“Non possiamo vendere vino americano senza un portafoglio solido di vini importati. Una grande percentuale del nostro stipendio, a volte fino al 60-70%, proviene dalla vendita di vini importati. Questo è dovuto sia all’alta domanda di molte etichette straniere sia alla varietà molto più ampia di vini accessibili tramite importazioni che semplicemente non si possono ottenere dai produttori nazionali. Il vino è una categoria globale non fungibile, e il successo dei miei account dipende dall’equilibrio dell’offerta, dalla credibilità e dalla varietà. I vini importati forniscono questa base. Aprono porte agli acquirenti, stabiliscono parametri di riferimento e creano il contesto che permette ai vini nazionali di avere senso su uno scaffale o una lista. Un produttore o una regione riconosciuti ci fornisce un punto di riferimento. Ci permette di introdurre un vino domestico come parte di una conversazione più ampia su stile, tradizione o luogo. Senza questo contesto, i vini nazionali sono più difficili da posizionare e vendere”. Lo scrivono, nero su bianco, i commercianti di vino americano riuniti nella Us Wine Trade Alliance, in una lettera nella mobilitazione contro una nuova minaccia di ulteriori dazi al 10% su alcuni prodotti di diverse aree del mondo, tra cui l’Ue, che per ora non riguarda esplicitamente il vino, ma potrebbe farlo, e che l’amministrazione Trump sta valutando se introdurre o meno, attraverso l’Ufficio del Rappresentante per il Commercio degli Stati Uniti, utilizzando come motivazione, questa volta, le indagini condotte ai sensi della Section 301 sulle misure adottate da governi stranieri per contrastare il “lavoro forzato” (assimilabile, semplificando, al “caporalato”, ndr).
“Il Governo ha, inoltre, richiesto osservazioni sulle aliquote tariffarie proposte, sui prodotti da includere o escludere e sull’effettiva praticabilità ed efficacia dell’imposizione di dazi su specifici prodotti per affrontare le pratiche dei governi stranieri oggetto dell’indagine. A coloro che richiedono l’esclusione dai dazi viene, inoltre, chiesto di spiegare se tali misure potrebbero provocare gravi interruzioni nell’approvvigionamento o arrecare danni più ampi all’economia statunitense”, spiega l’Uswta.
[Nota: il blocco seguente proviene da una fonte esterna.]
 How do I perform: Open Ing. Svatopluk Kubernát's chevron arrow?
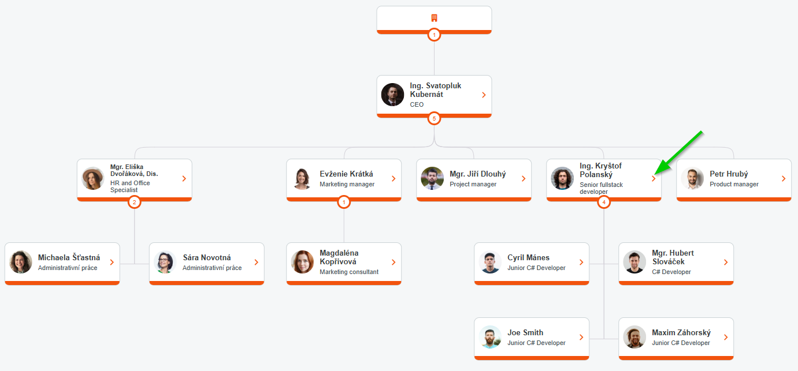pos(484,95)
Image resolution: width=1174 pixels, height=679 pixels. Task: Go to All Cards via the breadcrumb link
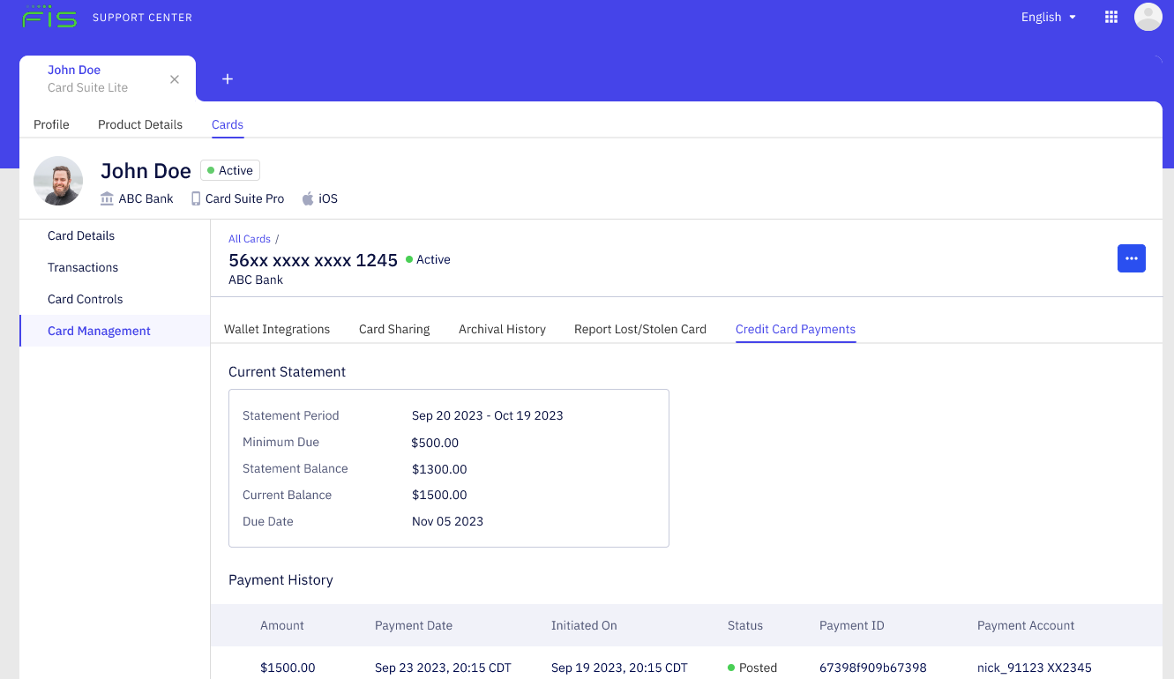pos(249,238)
Che, appunto, si è nuovamente mobilitata perché il vino non sia ulteriormente colpito, sottolineando, come già fatto in passato, l’importanza che il vino straniero, ed europeo in particolare (di Italia e Francia in testa), sia fondamentale per tutta la “wine industry” americana. E chiedendo a tutti i rappresentanti del trade enoico americano di firmare la lettera entro il 3 luglio (qui), per poterla, così inviare, entro il 6 luglio, termine fissato per le valutazioni.
“La Uswta parteciperà, inoltre, attivamente alla prossima audizione dell’Ustr-United States Trade Representative dedicata a questo tema. Abbiamo organizzato interventi che rappresentano l’intera filiera economica del vino, con l’obiettivo di dimostrare quanti posti di lavoro, ricavi e attività economiche negli Stati Uniti dipendano dalla vendita di vino importato. Il wine merchant Neal Rosenthal interverrà dal punto di vista di un importatore statunitense. Il produttore Tim Mondavi parlerà in qualità di produttore americano di vino, mentre Kevin Parks, rappresentante commerciale di Grassroots Wine in South Carolina, illustrerà come il vino importato sostenga il lavoro della rete commerciale, delle imprese locali e dei clienti lungo l’intero sistema distributivo a tre livelli (three-tier system). Nel loro insieme, queste testimonianze dimostreranno chiaramente che i dazi sul vino importato non colpiscono soltanto i produttori stranieri, ma danneggiano direttamente imprese, lavoratori e consumatori americani in tutti i cinquanta Stati”.